___ Given entries

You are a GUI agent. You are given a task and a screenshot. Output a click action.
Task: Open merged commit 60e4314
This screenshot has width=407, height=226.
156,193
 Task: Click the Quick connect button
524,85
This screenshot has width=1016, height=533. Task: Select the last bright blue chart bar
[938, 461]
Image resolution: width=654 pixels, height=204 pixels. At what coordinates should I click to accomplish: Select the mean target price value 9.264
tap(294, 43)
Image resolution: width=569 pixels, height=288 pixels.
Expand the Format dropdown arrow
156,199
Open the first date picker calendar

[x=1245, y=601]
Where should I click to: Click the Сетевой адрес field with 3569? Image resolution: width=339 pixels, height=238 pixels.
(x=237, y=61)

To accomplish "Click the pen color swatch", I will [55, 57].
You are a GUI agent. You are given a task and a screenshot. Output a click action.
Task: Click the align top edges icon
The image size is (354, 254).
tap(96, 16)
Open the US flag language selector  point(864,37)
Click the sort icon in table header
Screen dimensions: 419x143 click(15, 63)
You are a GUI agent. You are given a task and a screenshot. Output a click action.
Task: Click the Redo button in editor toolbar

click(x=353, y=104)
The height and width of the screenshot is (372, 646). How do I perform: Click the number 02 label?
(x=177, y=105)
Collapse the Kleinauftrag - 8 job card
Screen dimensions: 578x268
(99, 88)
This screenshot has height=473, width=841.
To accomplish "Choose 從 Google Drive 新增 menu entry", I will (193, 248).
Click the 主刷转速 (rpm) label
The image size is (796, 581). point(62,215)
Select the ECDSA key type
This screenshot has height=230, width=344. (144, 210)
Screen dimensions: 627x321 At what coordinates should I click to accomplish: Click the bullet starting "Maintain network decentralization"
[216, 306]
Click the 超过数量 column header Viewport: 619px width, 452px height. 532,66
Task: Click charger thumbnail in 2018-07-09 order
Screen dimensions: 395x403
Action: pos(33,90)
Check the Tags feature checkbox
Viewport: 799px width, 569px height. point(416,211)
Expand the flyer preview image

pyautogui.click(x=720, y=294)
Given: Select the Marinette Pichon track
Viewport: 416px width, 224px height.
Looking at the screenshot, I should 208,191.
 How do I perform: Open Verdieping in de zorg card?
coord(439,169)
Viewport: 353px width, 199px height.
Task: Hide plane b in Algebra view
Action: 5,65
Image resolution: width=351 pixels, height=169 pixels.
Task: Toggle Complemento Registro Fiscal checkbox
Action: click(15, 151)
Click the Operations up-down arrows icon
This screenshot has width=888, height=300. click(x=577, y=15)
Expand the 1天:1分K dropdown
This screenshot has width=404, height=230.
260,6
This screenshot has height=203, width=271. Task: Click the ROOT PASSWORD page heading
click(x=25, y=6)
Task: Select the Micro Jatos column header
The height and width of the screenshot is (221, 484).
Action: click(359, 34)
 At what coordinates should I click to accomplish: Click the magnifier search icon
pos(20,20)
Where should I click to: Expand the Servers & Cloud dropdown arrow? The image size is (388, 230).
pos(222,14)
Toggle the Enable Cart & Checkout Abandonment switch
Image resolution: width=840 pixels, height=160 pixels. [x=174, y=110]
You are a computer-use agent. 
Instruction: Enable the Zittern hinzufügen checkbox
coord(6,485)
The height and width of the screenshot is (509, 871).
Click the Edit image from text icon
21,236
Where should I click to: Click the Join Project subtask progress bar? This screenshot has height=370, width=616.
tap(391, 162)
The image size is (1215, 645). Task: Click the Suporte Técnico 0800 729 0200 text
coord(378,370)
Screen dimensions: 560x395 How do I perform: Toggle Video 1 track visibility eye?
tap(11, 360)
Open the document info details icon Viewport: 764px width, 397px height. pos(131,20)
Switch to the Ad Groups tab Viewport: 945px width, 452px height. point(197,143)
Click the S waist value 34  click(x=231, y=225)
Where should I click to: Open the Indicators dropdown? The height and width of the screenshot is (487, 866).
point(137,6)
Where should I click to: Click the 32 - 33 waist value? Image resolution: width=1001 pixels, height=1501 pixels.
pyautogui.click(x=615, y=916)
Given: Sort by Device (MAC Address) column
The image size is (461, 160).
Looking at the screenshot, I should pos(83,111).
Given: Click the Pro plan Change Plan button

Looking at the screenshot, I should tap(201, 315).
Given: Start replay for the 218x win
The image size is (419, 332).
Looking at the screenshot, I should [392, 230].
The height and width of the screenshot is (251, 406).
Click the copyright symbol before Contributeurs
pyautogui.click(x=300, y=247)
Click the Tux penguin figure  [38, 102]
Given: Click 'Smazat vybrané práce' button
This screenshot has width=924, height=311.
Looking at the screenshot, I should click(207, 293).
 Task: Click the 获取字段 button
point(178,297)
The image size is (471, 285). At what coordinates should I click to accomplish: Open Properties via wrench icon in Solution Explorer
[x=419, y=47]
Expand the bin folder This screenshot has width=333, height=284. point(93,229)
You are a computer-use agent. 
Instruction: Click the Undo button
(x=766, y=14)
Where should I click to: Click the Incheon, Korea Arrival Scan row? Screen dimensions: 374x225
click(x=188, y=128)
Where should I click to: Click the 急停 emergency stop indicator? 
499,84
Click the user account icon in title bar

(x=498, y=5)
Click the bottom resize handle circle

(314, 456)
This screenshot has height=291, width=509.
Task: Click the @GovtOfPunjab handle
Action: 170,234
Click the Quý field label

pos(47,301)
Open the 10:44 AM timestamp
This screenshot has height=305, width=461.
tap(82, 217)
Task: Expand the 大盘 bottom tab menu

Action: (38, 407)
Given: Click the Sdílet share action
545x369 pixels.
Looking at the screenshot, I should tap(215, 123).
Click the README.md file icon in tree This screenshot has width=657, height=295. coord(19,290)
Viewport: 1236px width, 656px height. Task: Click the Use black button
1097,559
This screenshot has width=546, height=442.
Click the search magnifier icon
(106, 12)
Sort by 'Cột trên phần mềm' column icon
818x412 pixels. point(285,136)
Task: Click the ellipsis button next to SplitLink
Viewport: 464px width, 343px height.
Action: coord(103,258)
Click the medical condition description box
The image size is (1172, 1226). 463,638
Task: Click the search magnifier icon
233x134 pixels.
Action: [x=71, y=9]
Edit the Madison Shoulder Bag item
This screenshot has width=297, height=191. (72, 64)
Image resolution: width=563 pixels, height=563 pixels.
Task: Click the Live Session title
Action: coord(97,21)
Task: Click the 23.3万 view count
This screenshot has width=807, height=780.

______

▶ Exercise requirements: Report every line of the data above that contains the string "will" by copying it in full.

▶ Problem solution:
To accomplish "Click the pen color swatch", I will [55, 57].
To accomplish "Choose 從 Google Drive 新增 menu entry", I will (193, 248).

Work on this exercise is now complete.